How to extract specific file(s) from tar.gz

How can we extract specific files from a large tar.gz file? I found the process of extracting files from a tar in this question but, when I tried the mentioned command there, I got the error:

$ tar --extract --file={test.tar.gz} {extract11}
tar: {test.tar.gz}: Cannot open: No such file or directory
tar: Error is not recoverable: exiting now

How do I then extract a file from tar.gz?

Asked By: Ankit Vashistha

||

Your example works for me if you omit the braces

$ tar --extract --file=test.tar.gz extract11

If your file extract11 is in a subfolder, you should specify the path within the tarball.

$ tar --extract --file=test.tar.gz subfolder/extract11
Answered By: Bernhard

You can also use tar -zxvf <tar filename> <file you want to extract>

You must write the file name exacty as tar ztf test.tar.gz shows it.

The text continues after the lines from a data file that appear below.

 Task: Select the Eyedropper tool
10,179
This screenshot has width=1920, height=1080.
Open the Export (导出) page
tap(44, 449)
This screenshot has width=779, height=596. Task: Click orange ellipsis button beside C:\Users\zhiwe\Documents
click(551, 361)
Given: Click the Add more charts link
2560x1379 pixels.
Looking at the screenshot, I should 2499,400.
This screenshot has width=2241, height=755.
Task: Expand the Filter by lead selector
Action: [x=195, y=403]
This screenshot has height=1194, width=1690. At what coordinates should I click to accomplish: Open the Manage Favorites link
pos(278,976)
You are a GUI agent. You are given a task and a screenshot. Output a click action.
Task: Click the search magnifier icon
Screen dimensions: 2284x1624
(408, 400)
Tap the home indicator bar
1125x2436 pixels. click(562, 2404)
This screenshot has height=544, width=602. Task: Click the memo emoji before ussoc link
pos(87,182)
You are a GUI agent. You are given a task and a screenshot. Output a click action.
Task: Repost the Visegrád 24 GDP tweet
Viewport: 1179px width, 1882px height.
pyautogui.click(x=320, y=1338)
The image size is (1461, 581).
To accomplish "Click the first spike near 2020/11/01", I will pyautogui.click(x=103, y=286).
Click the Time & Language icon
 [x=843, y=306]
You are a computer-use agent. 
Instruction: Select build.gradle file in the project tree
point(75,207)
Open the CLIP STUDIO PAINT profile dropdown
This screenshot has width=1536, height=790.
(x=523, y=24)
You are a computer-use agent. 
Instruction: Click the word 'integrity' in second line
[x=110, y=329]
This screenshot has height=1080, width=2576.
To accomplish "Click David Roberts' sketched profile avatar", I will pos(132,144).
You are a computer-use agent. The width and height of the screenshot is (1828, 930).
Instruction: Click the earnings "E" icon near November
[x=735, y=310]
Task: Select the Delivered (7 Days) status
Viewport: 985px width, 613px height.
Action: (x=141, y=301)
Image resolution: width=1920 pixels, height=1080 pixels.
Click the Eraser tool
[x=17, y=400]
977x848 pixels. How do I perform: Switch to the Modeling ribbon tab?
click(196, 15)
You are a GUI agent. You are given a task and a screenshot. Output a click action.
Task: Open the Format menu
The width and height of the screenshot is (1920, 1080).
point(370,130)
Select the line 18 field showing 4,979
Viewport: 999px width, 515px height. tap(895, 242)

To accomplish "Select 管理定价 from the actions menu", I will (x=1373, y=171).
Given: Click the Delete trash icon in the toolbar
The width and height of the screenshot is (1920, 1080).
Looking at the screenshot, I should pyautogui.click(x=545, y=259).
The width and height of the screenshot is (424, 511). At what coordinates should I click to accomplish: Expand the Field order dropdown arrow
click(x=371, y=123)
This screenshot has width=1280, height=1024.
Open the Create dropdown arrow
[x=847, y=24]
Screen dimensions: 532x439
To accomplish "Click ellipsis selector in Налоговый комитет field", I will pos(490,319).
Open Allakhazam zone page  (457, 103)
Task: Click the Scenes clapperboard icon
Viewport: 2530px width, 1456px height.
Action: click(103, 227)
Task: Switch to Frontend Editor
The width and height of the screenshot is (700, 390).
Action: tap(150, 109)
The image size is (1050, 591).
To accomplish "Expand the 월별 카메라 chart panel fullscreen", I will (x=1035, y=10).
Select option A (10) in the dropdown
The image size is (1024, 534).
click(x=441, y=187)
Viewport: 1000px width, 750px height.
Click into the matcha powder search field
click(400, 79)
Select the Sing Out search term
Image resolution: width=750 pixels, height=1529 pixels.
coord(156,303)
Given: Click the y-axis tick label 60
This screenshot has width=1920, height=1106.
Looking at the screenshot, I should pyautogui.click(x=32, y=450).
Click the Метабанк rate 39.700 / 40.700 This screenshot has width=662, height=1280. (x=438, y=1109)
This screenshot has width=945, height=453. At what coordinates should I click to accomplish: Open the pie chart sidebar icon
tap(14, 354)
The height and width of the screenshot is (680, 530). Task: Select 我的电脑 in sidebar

If it says e.g. ./extract11, or some/bunch/of/dirs/extract11, that’s what you have to give (and the file will show up under exactly that name, needed directories are created automatically).

  • -x: instructs tar to extract files.
  • -f: specifies filename / tarball name.
  • -v: Verbose (show progress while extracting files).
  • -z: filter archive through gzip, use to decompress .gz files.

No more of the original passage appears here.